▶ **Exercise aim**
The line with "Click the Scale X value field", the line with "The width and height of the screenshot is (664, 609).", and all lines between them in the material below: return these exactly, and no others.

▶ **Data under study**

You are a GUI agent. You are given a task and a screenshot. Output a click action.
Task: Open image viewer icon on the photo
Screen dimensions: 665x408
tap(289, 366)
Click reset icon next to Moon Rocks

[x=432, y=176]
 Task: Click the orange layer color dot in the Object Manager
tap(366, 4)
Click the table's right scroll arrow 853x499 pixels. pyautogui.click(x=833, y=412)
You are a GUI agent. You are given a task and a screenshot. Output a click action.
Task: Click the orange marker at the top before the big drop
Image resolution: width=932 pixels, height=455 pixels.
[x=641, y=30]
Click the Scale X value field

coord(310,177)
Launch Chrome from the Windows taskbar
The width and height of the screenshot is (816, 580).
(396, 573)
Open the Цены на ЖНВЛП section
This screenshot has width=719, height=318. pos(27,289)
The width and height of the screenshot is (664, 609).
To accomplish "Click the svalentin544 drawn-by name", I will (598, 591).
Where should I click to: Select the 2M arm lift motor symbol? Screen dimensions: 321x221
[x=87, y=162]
* * *
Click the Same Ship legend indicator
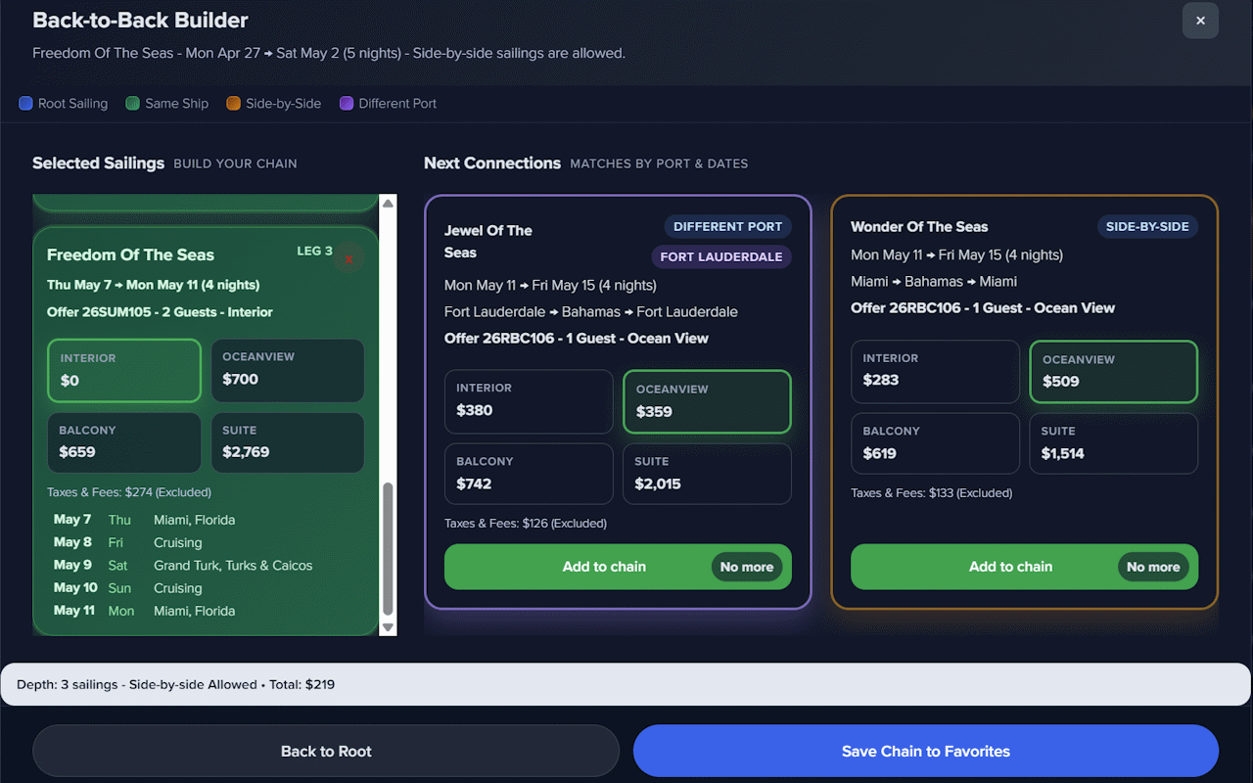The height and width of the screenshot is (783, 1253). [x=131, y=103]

▶ **Reply**
Click the Scale X value field

coord(310,177)
Launch Chrome from the Windows taskbar
The width and height of the screenshot is (816, 580).
(396, 573)
Open the Цены на ЖНВЛП section
This screenshot has width=719, height=318. pos(27,289)
The width and height of the screenshot is (664, 609).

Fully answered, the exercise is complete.